Methane is also a lighter than air gas which would have aided flight and hover capabilities. I believe that dragons stored this methane in pockets beneath their skin, adding a layer of protection and giving them a store of gas to use when scaring off intruders on their territory or competing for a mate
Dragons would have had a larger number of stomachs than cows and the digestion process would have taken much longer. I theorise that dragons actually had a slow digestive process and had a sporadic feeding pattern.
They would fill up on tree food and fly off to their nearest perch on a mountain to safely digest their food out of reach of most predators, sheltering either in a cave or beneath an extruding cliff and repeat as needed.
I speculate that they may have had a territorial habit like some eagles do, claiming a broad swath of territory of their own and nesting. Venturing out of their territory only when forced to by natural disaster, lack of food or to hunt for a mate. Mating for life is probable too.

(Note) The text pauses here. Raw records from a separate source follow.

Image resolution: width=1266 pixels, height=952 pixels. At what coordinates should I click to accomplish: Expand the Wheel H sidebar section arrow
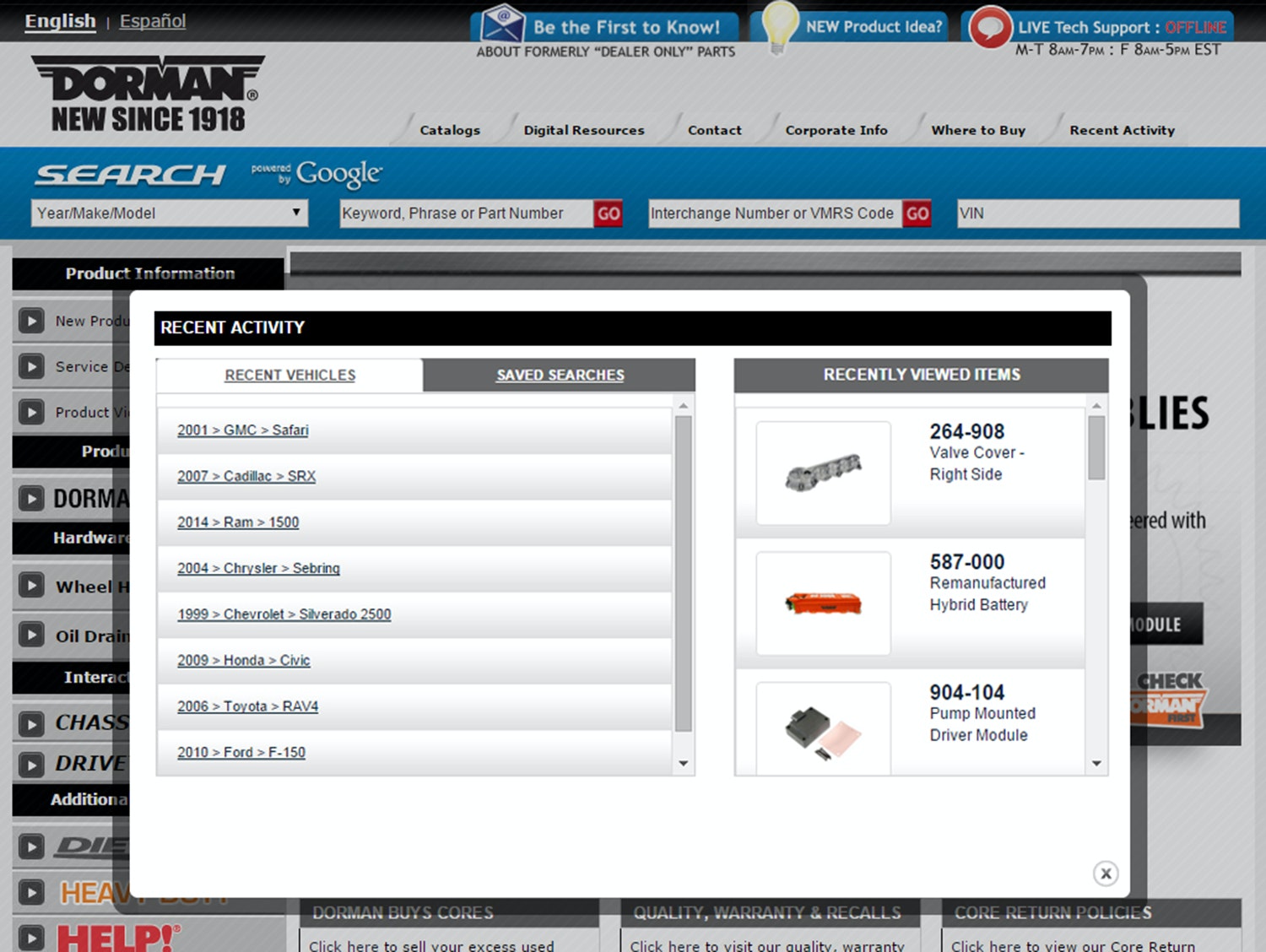point(32,586)
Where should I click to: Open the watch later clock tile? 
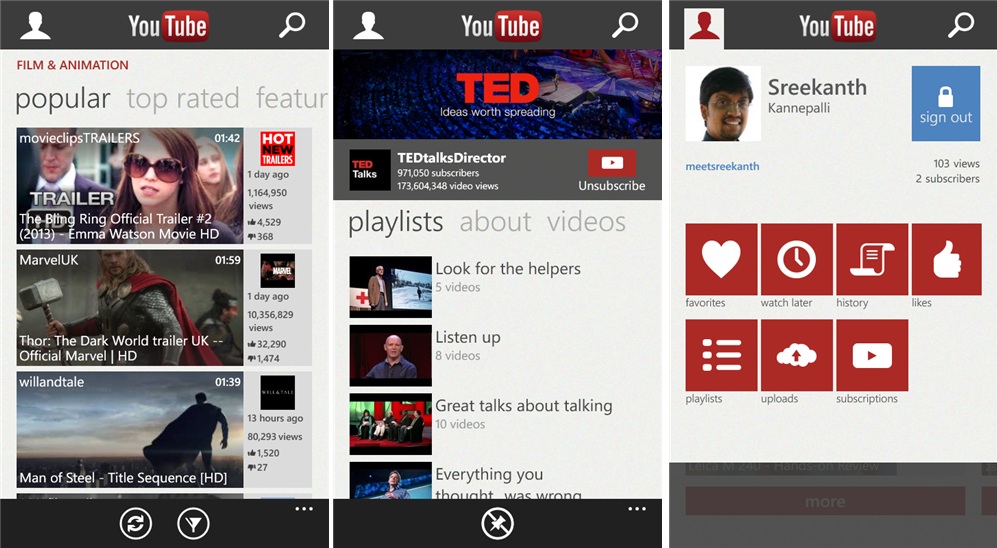click(x=796, y=260)
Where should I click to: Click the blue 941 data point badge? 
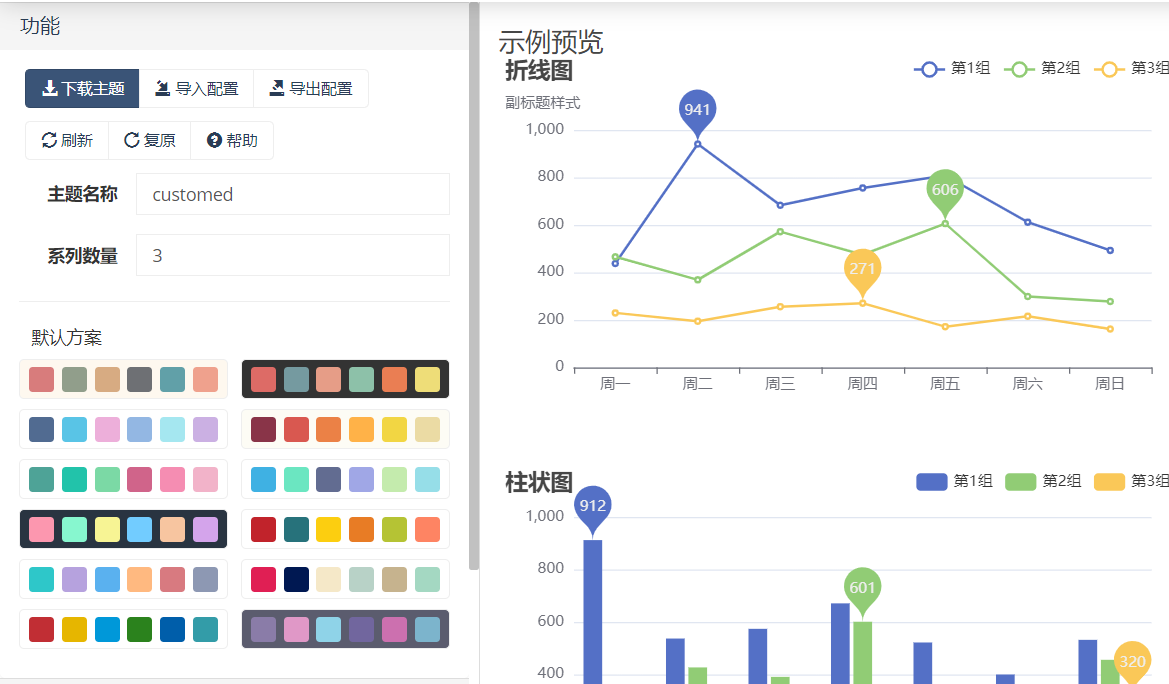pos(697,110)
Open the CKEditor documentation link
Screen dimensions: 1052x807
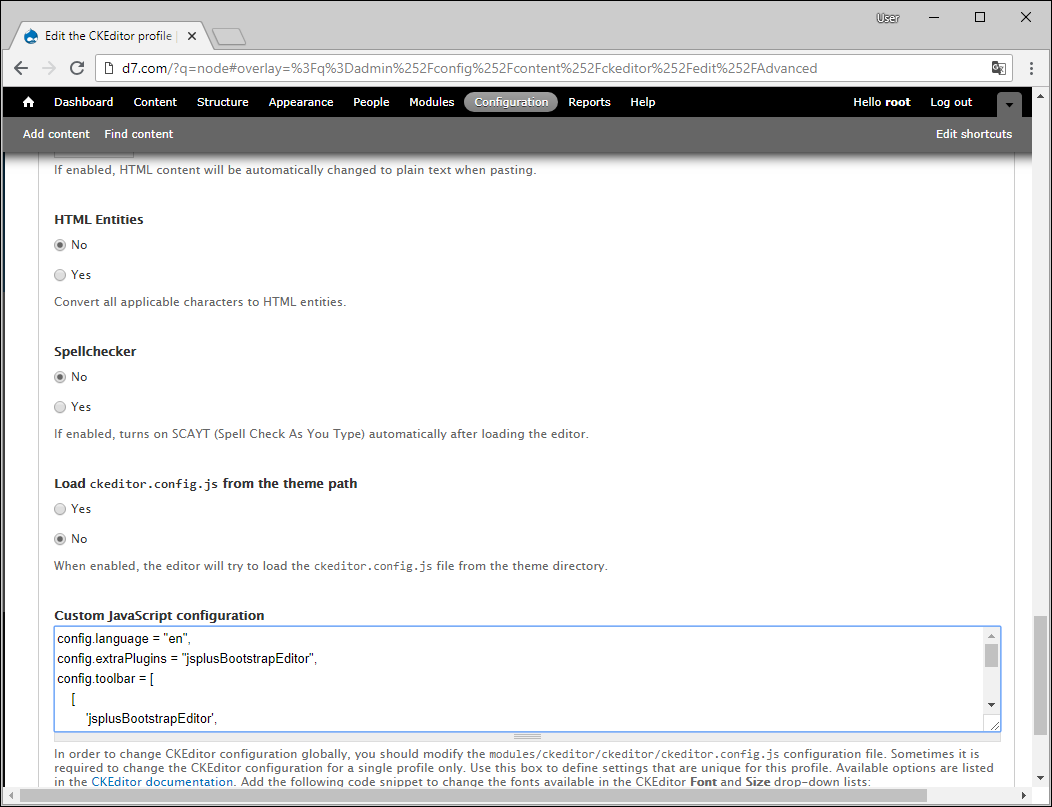click(162, 782)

The famous fire breathing ability would have been used as a threat to predators and to impress potential mates. They would have expelled the gas from the pockets shunted it through their stomachs, rear one first, ignition would have been caused by the ambient temperature in the Dragons core.
Considering that the average human has a single tiny stomach and has an average core temperature of 37°C (98.6°F) it’s not a big leap to think the core of a significantly larger animal with many more stomachs would have a higher core temperature.

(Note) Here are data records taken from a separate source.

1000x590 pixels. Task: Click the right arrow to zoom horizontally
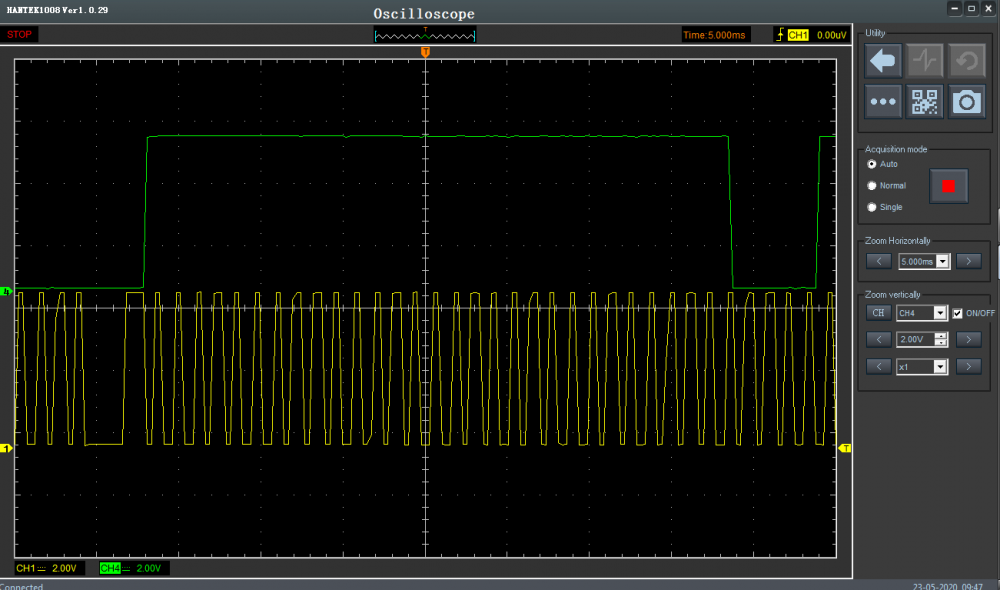967,261
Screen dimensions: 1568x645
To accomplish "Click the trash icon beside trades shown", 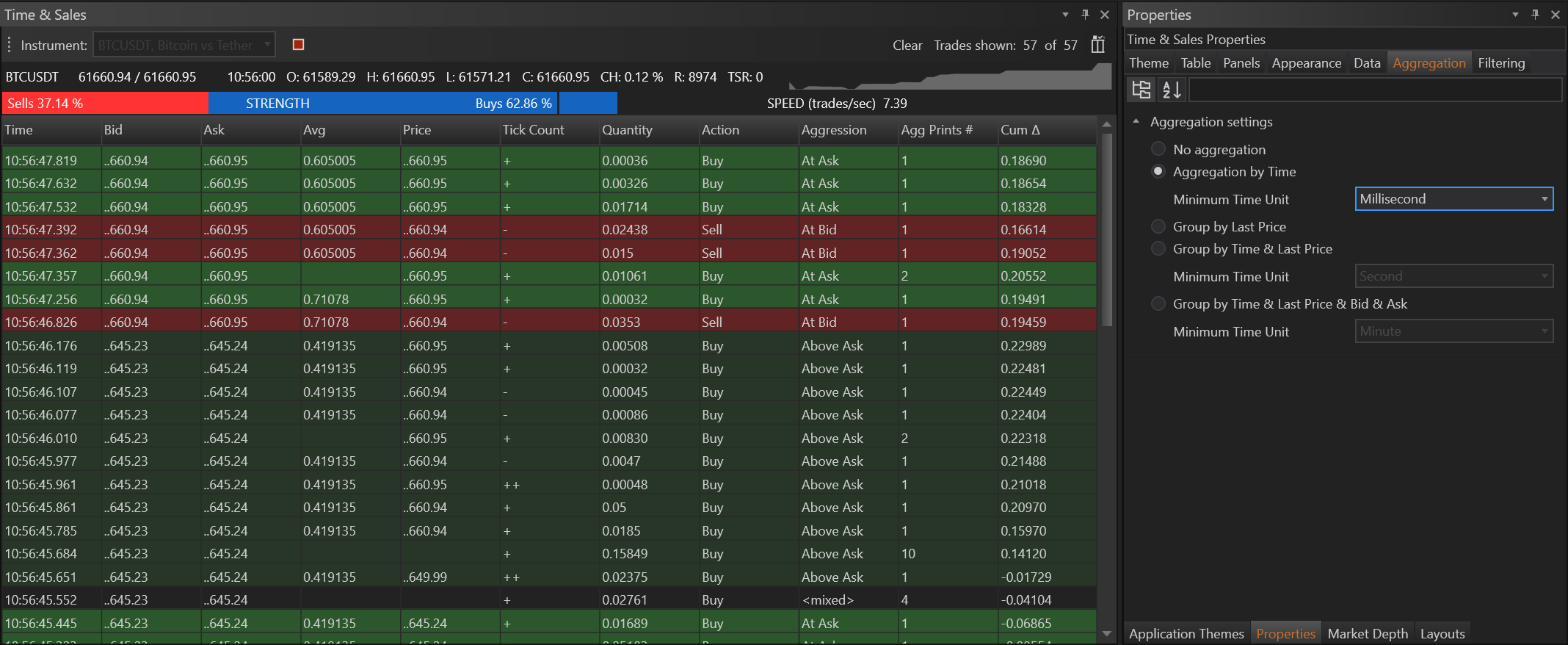I will pos(1097,45).
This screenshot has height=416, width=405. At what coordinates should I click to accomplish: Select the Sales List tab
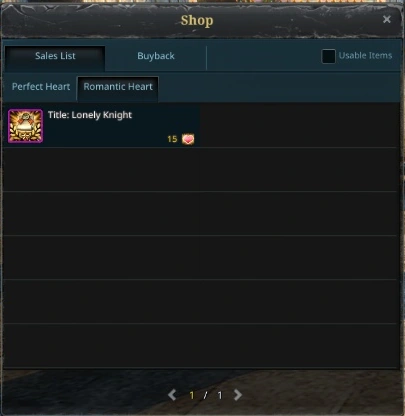coord(55,56)
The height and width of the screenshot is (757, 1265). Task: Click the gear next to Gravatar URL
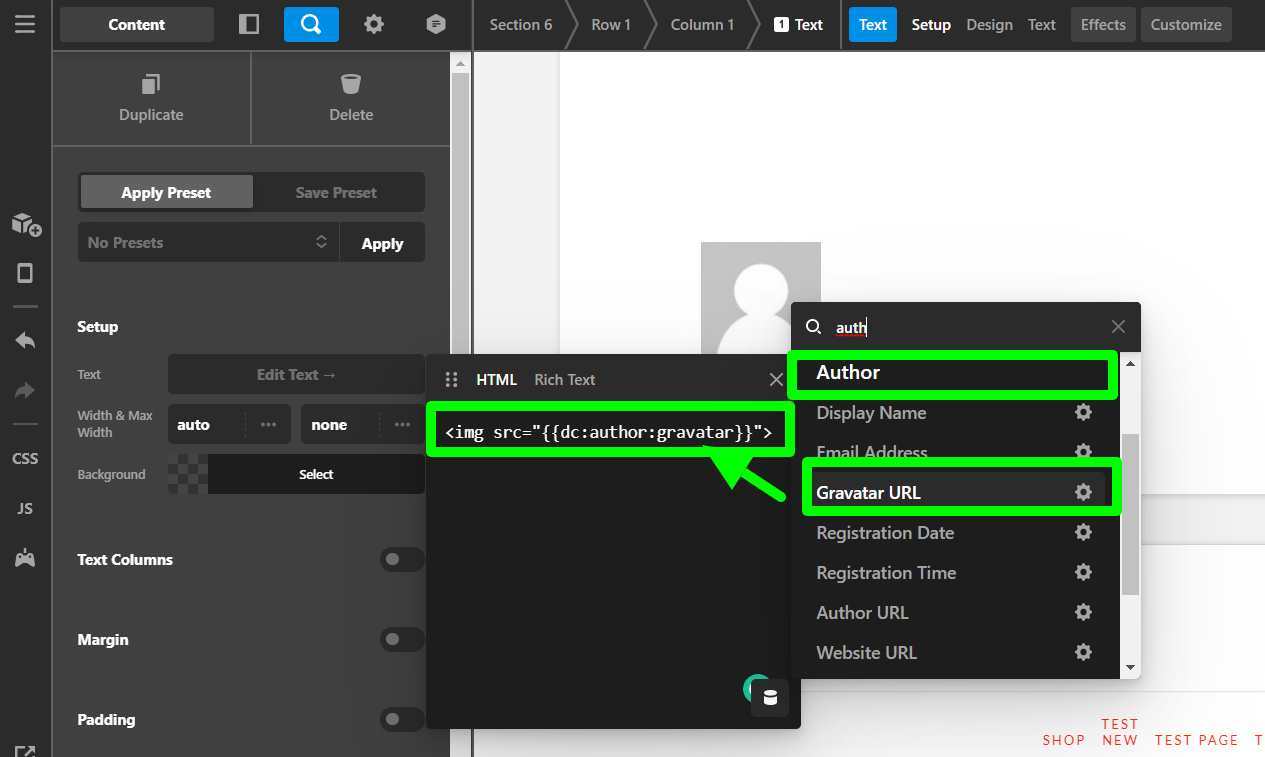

Methane doesn’t actual burn all that hot so it is unlikely to have caused much damage, if any at all as it passed through.
The mating display would probably have consisted of a display of flames, the bigger the flames the more gas and therefore the more food that Dragon could find.
I’m assuming what followed was the usual, mind the eggs, nurture the babies and run them off when they became old enough to fend for themselves cycle.
It can’t have been an annual thing however or we’d still have them today
So what happened to them?
The Ice Age would have taken a big chunk out of their numbers as it did for most species but they had the ability to fly long distances with a low level (for a giant flying lizard type) energy requirement. Most likely following herds to different Mammoth Steppes
There’s an image for you, a herd of mammoths thundering across the snowy plains as dragons whirl through the air above them.
As humanity expanded and agriculture began and vast swathes of forested land were cleared, the main food source of Dragons vanished.
Dragons were forced to come closer to human settlements or rather human settlements came closer to them leading to confrontations and more casualties.
Dracaena plants grow mainly along the equator which is where humanity expanded rapidly and civilisations started to grow. It’s from those civilisations we got the tales of dragons and in them you find that wherever humans met dragons, dragons died.
Forced to retreat further and further away from humanity, to cooler climes where their food of choice struggled to grow, they were soon starved out of existence even if they weren’t caught and killed by the ever expanding human race.
I know everyone would prefer some glorious end to the reign of dragons but as with hundreds of thousands of other species, humanity killed them off, not as a policy but simply as a side effect of our existence.